ARLINGTON, Va.–(BUSINESS WIRE)–Chesapeake Lodging Trust (NYSE: CHSP) (the “Trust”) announced today that its shareholders approved the proposed merger of the Trust with and into a subsidiary of Park Hotels & Resorts Inc. (NYSE: PK) (“Park”) pursuant to the previously announced Agreement and Plan of Merger, dated as of May 5, 2019 (the “Merger Agreement”), by and among Park, PK Domestic Property LLC (“PK Domestic”), an indirect subsidiary of Park, PK Domestic Sub LLC, a wholly-owned subsidiary of PK Domestic (Park, PK Domestic and PK Domestic Sub LLC collectively, the “Park Parties”), and the Trust, as it may be amended from time to time (the “Merger”), on the terms and subject to the conditions set forth in the Merger Agreement.
At the special meeting of the Trust’s shareholders, approximately 88% of the outstanding shares of the Trust’s common shares of beneficial interest were voted, with approximately 99% of the votes cast in favor of the Merger.
The Merger is expected to close on or about September 18, 2019, subject to the satisfaction or waiver of all closing conditions related to the transaction. Upon completion of the transaction, each issued and outstanding common share of beneficial interest of the Trust will be converted into the right to receive 0.628 of a share of Park common stock and $11.00 in cash. Park common stock will continue to trade on the New York Stock Exchange following the Merger under the symbol “PK.”
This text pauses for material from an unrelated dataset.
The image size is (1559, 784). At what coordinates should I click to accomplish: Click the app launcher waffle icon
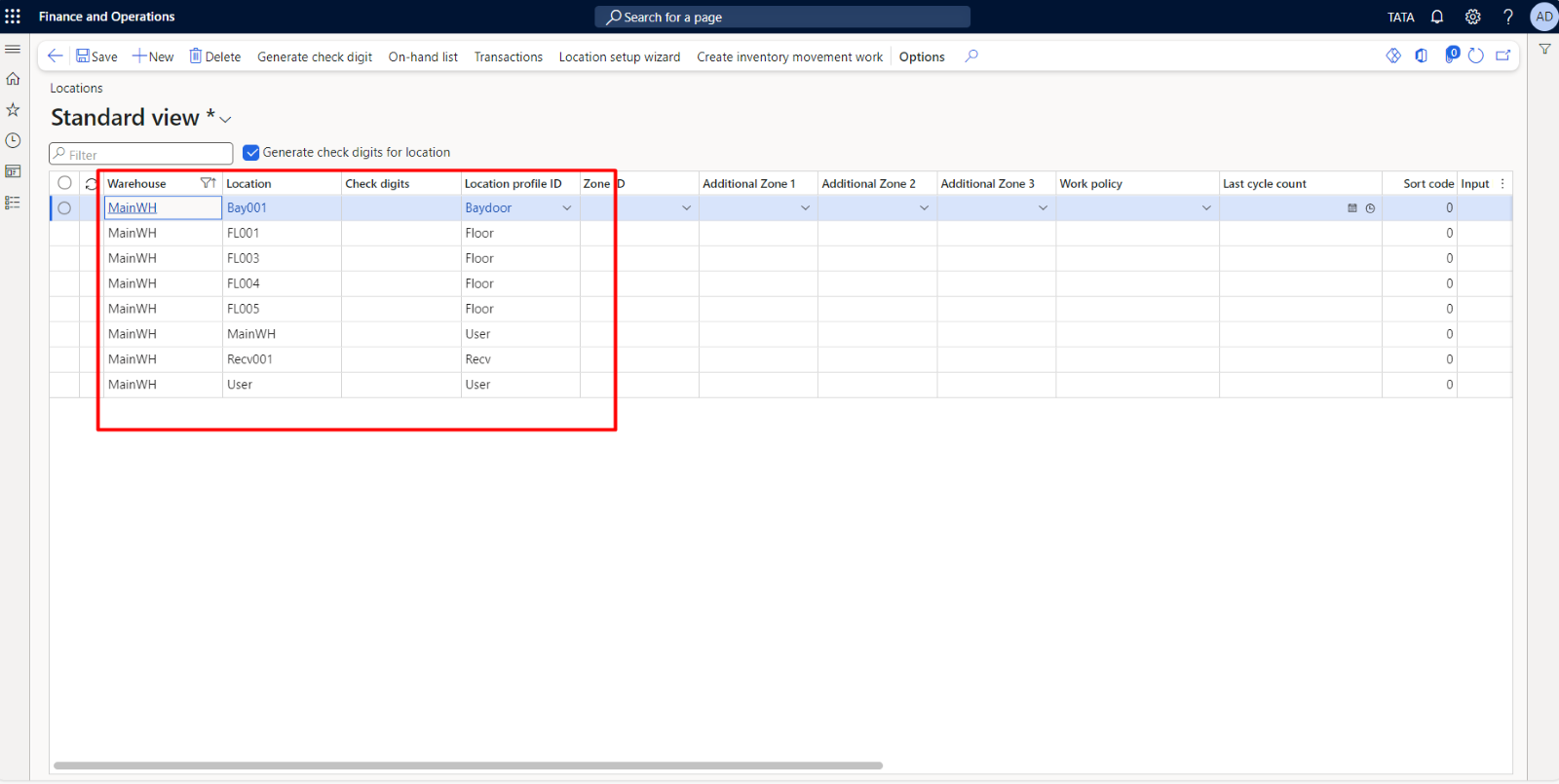13,17
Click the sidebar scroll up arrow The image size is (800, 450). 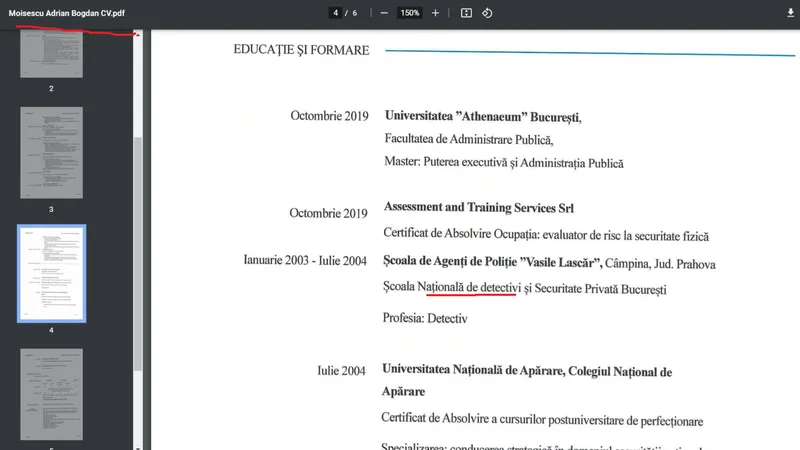coord(138,35)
ABOUT CHESAPEAKE LODGING TRUST
Chesapeake Lodging Trust is a self-advised lodging real estate investment trust (REIT) focused on investments primarily in upper-upscale hotels in major business and convention markets and, on a selective basis, premium select-service hotels in urban settings or unique locations in the United States. The Trust owns 20 hotels with an aggregate of 6,288 rooms in eight states and the District of Columbia. Additional information can be found on the Trust’s website at www.chesapeakelodgingtrust.com.
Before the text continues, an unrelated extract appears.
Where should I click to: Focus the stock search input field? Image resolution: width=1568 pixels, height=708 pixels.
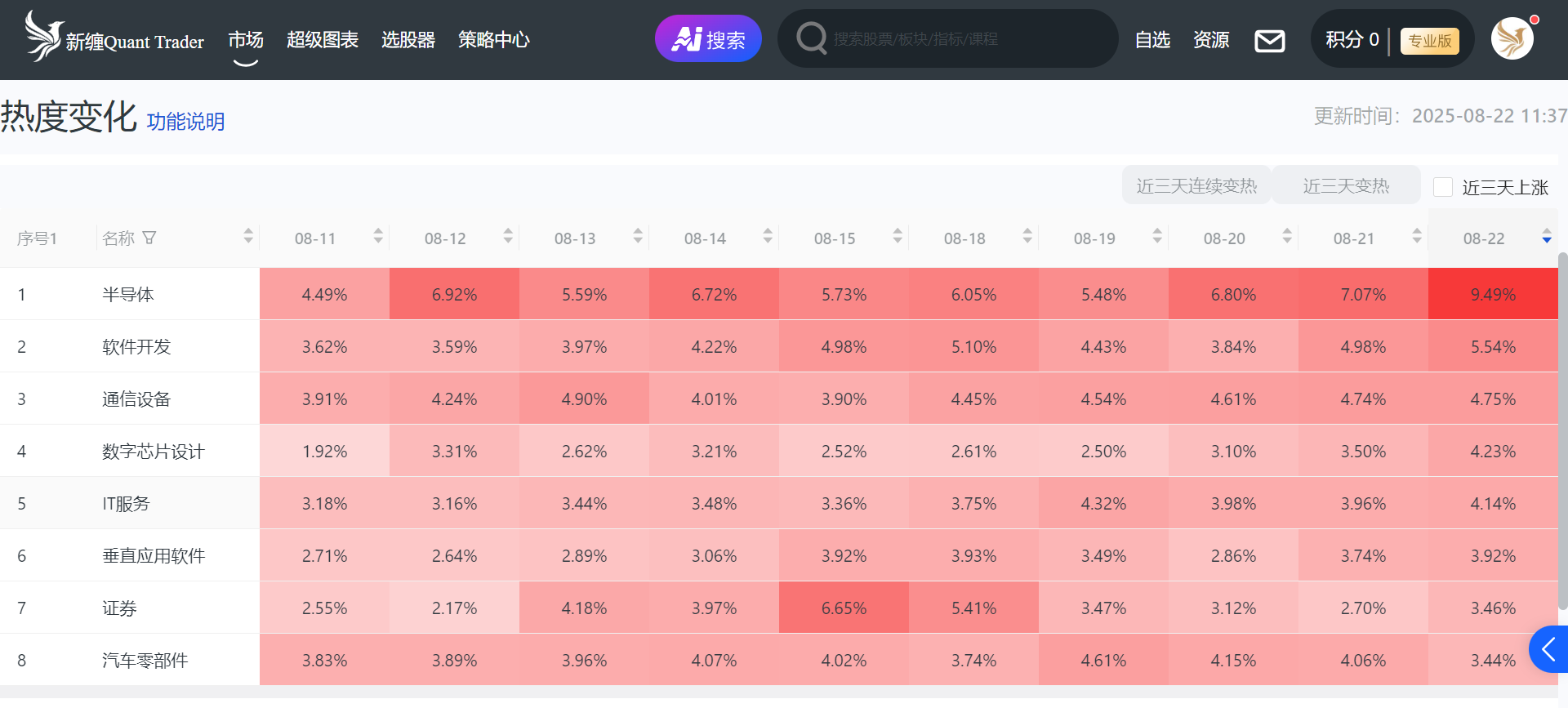click(x=964, y=39)
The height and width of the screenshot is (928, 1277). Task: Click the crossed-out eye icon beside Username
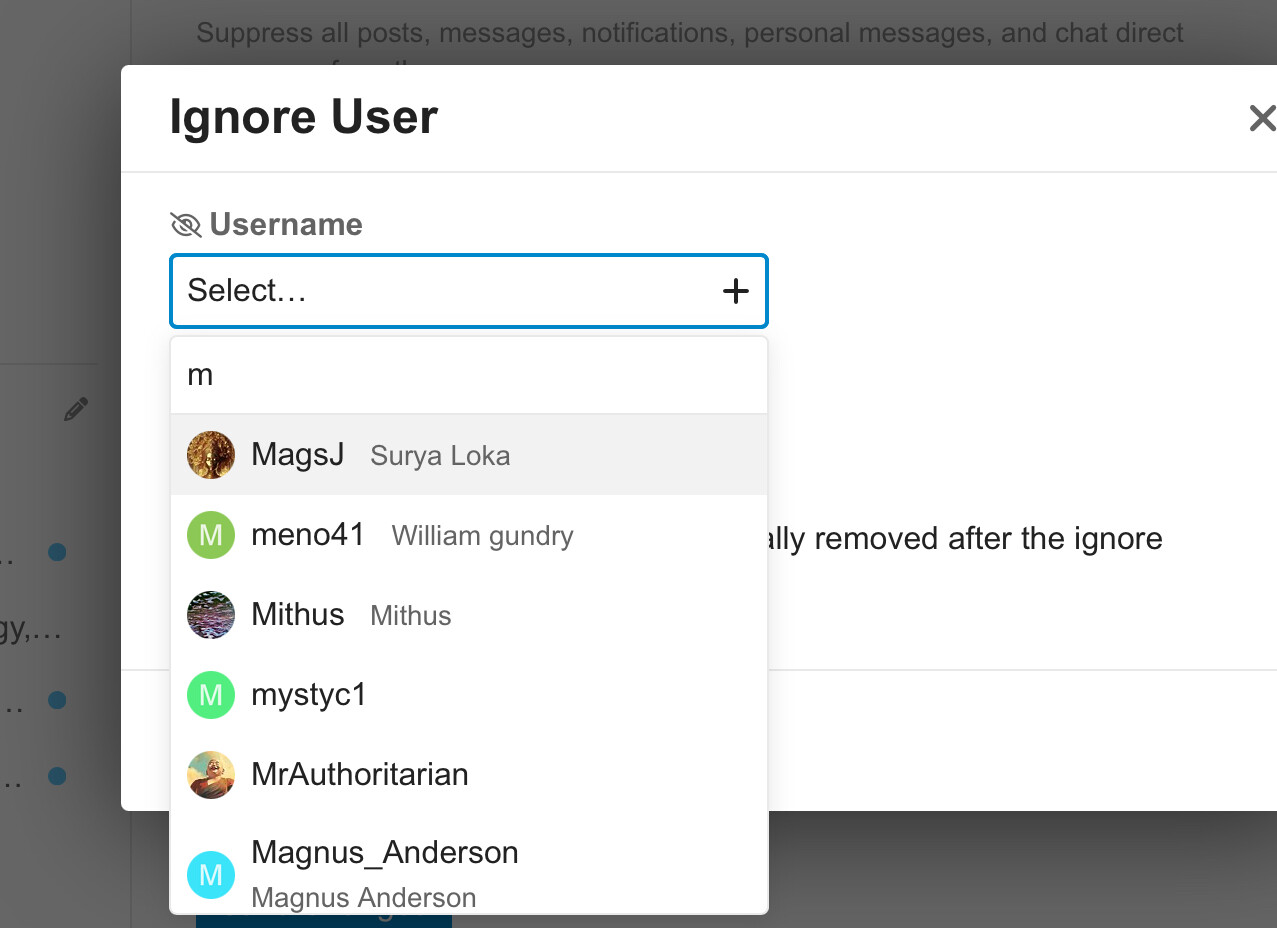pyautogui.click(x=186, y=225)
This press release contains forward-looking statements within the meaning of Section 27A of the Securities Act of 1933, as amended, and Section 21E of the Securities Exchange Act of 1934, as amended. Forward-looking statements include, but are not limited to, statements related to the Trust’s current expectations regarding the expected timing for completion of the merger. Forward-looking statements include all statements that are not historical facts, and in some cases, can be identified by the use of forward-looking terminology such as the words “outlook,” “believes,” “expects,” “potential,” “continues,” “may,” “will,” “should,” “could,” “seeks,” “projects,” “predicts,” “intends,” “plans,” “estimates,” “anticipates” or the negative version of these words or other comparable words.
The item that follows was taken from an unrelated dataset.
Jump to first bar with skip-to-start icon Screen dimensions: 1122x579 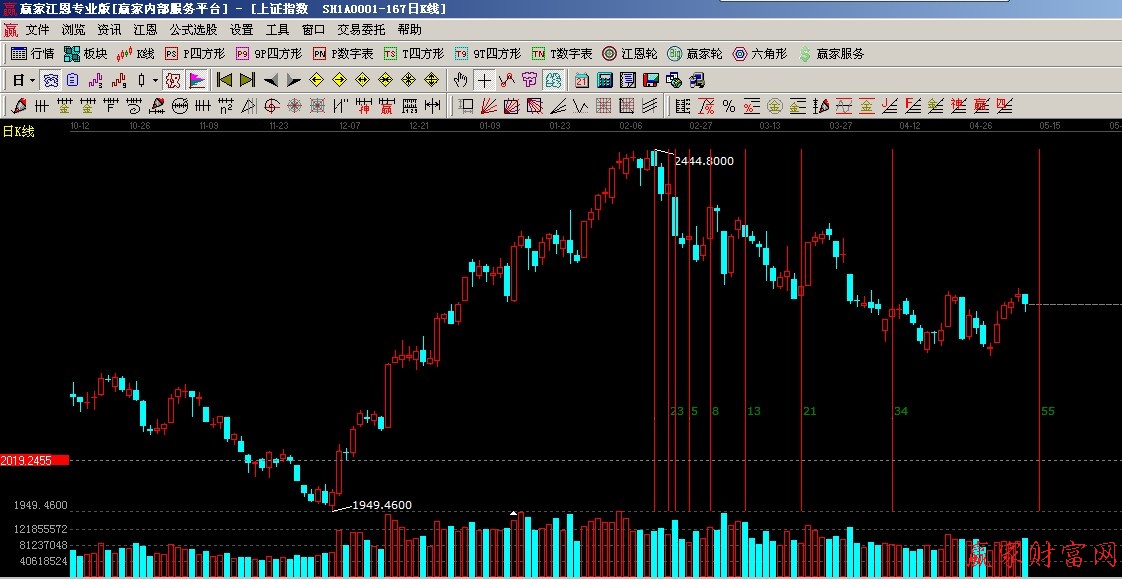[225, 80]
Forward-looking statements involve risks, uncertainties and assumptions. Actual results may differ materially from those expressed in these forward-looking statements for various reasons, including risks associated with Park’s or the Trust’s ability to consummate the proposed transaction and the timing of the closing of the proposed transaction; the ability to satisfy conditions necessary to close the proposed transaction; applicable regulatory changes; the availability of financing; risks associated with acquisitions generally, including the integration of the combined companies’ businesses; risks associated with execution of anticipated asset dispositions; risks associated with achieving expected revenue synergies or cost savings; as well as other risks and uncertainties detailed from time to time in the Trust’s filings with the SEC. You should not put undue reliance on any forward-looking statements and the Trust urges investors to carefully review the disclosures the Trust makes concerning risk and uncertainties in Item 1A: “Risk Factors” in the Trust’s Annual Report on Form 10-K for the year ended December 31, 2018, as such factors may be updated from time to time in the Trust’s periodic filings with the SEC, which are accessible on the SEC’s website at www.sec.gov. Except as required by law, the Trust undertakes no obligation to update or revise publicly any forward-looking statements, whether as a result of new information, future events or otherwise.